▶ _KUTIPAN_

JABAR NEWS | PURWAKARTA – Wacana Bupati Purwakarta Dedi Mulyadi untuk menghabiskan seluruh Keramba Jaring Apung (KJA) atau Zero di lokasi Waduk Jatiluhur Purwakarta mendapat penolakan keras dari para Petani KJA yang tergabung dalam Paguyuban Pembudidaya Ikan (PPI) Maju Bersama (MBS).
Istilah Zero KJA sendiri mengacu pada penertiban dan pembersihan Waduk Jatiluhur sehingga tidak ada lagi KJA, alias benar-benar nol. Kebijakan Zero KJA yang merupakan usulan Bupati ini otomatis menggugurkan kebijakan sebelumnya terkait pembersihan KJA di Waduk Jatiluhur yang dibatasi sebanyak 4 ribu KJA saja.
Ketua PPI KJA Jatiluhur H Yana Setiawan didampingi Ketua Maju Bersama (MBs) H Aa Sumarna, Rabu (11/01/2017) menegaskan, seluruh petani KJA sudah satu suara menolak keras wacana Zero KJA. “Kami mohon kepada Bupati untuk dipikirkan kembali wacana kebijakan ini karena banyak petani yang hidupnya tergantung dari hasil KJA tersebut,” kata Yana.
Yana mengungkapkan, untuk penertiban KJA, petani sangat mendukung program penertiban KJA yang saat ini masih berlangsung, namun kalau sampai Zero (Nol) pihaknya dengan tegas menolaknya dan Bupati harus mempertimbangkan kembali wacana Zero tersebut.
Yana menjelaskan Sungai Citarum yang memiliki hulu di Kaki Gunung Wayang di Selatan Bandung, sudah tercemar sejak melewati berbagai kawasan industri dan pabrik yang seenaknya membuang limbah ke sungai.
“Jika alasannya keberadaan KJA dapat menurunkan kualitas air di Waduk Jatiluhur, itu sangat tidak masuk akal,” jelasnya.
Jika Pakan ikan yang dipermasalahkan, Yana menambahkan, Pakan yang diberikan kepada ikan di KJA bukanlah pakan asal-asalan namun sudah menempuh uji teknologi. Pakan ini mampu menggemukkan ikan dalam waktu tiga bulan. Adapun anggapan Pakan menjadi biang sedimentasi dan pencemaran di Waduk Jatiluhur itu hanyalah anggapan dan perlu diuji kebenarannya.
“Ikan asal KJA Jatiluhur memasok sebesar 100 ton kebutuhan ikan nasional per harinya. Perputaran uang di sini mencapai 2 miliar per hari, apa iya langsung disetop begitu saja dengan adanya kebijakan Zero KJA ini,” tambah dia.

▶ _TUJUAN A_
Tuliskan sebagai daftar bernomor baris-baris data di bawah, mulai dari baris yang memuat "will click(569, 221)." dan berhenti setelah baris yang memuat "Looking at the screenshot, I should (x=534, y=378).". Kedua baris itu ikut dimasukkan, dan baris kosong dilewati.

▶ _DATA OLAHAN_
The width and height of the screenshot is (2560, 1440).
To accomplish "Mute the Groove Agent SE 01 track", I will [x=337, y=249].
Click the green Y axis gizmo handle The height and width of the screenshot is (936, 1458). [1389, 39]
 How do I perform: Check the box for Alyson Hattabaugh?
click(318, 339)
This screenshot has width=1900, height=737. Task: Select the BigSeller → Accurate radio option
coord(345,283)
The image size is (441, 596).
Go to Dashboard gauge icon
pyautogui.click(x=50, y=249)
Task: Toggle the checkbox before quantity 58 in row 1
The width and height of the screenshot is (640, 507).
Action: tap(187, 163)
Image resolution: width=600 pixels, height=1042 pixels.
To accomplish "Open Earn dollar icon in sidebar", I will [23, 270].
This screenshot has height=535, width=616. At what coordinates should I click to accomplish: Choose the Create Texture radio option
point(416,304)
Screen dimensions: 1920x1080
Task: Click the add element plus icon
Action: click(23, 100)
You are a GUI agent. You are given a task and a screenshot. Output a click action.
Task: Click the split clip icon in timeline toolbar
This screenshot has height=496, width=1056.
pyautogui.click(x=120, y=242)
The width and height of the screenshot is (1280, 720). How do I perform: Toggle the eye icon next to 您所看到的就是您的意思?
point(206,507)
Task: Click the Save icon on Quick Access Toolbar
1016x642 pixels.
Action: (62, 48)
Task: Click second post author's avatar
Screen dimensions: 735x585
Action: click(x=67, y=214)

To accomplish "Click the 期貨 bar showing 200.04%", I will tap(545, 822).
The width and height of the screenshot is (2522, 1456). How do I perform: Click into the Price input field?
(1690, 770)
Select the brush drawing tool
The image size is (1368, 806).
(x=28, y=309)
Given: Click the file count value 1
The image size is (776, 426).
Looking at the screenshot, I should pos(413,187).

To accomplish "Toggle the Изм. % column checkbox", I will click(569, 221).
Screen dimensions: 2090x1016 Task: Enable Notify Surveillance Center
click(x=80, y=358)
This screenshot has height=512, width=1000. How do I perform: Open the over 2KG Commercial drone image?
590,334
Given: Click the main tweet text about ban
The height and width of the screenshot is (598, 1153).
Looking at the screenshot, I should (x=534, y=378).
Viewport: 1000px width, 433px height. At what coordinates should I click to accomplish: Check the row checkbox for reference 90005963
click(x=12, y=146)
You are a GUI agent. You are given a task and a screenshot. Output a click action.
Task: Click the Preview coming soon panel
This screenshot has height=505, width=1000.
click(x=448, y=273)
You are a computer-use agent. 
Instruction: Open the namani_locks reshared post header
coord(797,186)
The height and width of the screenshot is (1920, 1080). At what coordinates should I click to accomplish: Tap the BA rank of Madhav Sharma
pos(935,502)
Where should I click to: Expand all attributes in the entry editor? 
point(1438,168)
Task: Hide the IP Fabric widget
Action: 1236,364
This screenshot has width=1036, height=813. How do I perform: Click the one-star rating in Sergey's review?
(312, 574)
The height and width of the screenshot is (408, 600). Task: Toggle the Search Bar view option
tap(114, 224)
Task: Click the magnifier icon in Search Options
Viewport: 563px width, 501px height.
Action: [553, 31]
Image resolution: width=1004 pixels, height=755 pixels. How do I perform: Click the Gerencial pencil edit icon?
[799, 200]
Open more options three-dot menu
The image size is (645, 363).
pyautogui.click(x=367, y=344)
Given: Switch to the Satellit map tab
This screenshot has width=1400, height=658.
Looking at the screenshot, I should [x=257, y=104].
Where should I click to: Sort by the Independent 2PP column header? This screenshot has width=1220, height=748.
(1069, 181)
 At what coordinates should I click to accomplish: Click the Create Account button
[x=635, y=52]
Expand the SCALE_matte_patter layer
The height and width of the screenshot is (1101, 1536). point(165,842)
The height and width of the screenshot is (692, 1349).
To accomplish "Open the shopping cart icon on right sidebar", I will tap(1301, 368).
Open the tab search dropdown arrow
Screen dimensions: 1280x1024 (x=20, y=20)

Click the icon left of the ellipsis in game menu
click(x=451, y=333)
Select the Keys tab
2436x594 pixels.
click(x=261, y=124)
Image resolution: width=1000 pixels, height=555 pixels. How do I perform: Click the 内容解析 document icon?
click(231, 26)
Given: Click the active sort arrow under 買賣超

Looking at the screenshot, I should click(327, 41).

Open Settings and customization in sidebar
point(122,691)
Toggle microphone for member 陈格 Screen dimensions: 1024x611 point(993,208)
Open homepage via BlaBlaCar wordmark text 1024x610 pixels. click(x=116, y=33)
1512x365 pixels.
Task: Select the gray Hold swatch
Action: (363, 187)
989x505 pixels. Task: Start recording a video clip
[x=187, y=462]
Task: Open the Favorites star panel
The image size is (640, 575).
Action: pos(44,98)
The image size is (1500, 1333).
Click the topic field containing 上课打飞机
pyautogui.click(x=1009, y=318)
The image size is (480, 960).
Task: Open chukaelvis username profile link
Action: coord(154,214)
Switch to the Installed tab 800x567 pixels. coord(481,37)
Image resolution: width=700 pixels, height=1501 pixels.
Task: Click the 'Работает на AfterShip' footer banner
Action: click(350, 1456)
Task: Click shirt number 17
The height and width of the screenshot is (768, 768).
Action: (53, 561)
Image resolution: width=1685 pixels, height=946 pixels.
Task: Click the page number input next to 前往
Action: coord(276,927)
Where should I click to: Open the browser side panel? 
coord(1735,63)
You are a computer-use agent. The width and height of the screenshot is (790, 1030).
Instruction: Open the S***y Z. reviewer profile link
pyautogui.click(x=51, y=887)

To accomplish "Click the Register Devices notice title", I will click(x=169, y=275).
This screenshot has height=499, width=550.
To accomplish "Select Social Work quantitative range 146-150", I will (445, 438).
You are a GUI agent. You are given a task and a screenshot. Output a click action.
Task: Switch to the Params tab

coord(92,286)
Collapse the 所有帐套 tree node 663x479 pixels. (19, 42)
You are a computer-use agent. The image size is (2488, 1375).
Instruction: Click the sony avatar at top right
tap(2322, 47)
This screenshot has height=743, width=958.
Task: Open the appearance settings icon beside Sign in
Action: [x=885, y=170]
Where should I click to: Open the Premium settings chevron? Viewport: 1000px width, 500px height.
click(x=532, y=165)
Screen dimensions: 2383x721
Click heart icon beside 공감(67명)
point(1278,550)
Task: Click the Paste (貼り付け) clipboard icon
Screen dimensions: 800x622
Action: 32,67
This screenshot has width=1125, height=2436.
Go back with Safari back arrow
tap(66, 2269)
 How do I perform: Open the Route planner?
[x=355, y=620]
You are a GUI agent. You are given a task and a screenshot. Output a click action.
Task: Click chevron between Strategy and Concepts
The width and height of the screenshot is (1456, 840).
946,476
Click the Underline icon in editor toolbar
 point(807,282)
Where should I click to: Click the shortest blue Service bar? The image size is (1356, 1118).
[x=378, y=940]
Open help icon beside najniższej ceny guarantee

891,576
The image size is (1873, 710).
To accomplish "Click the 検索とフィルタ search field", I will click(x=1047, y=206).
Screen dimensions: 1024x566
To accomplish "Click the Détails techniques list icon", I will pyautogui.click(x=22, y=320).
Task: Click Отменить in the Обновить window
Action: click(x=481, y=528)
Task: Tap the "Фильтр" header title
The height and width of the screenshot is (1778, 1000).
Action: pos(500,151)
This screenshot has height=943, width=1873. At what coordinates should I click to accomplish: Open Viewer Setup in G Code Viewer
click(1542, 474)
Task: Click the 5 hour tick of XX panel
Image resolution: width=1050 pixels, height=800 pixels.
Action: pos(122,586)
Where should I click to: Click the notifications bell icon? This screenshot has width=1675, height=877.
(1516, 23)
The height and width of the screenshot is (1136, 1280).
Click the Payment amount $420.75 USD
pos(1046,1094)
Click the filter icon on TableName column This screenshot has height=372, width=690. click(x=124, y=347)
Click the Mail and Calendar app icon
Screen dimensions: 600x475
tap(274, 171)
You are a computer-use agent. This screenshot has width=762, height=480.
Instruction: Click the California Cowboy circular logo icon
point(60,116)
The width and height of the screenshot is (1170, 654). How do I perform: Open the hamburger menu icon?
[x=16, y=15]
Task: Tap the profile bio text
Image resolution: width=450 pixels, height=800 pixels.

▶ _TUJUAN B_
Menurut kutipan tentang Keramba Jaring Apung di Waduk Jatiluhur, berapa besar perputaran uang di sana per hari?

▶ _JAWABAN A_
1. To accomplish "Toggle the Изм. % column checkbox", I will click(569, 221).
2. Screen dimensions: 2090x1016 Task: Enable Notify Surveillance Center
3. click(x=80, y=358)
4. This screenshot has height=512, width=1000. How do I perform: Open the over 2KG Commercial drone image?
5. 590,334
6. Given: Click the main tweet text about ban
7. The height and width of the screenshot is (598, 1153).
8. Looking at the screenshot, I should (x=534, y=378).

▶ _JAWABAN B_
Perputaran uang di sana mencapai 2 miliar per hari.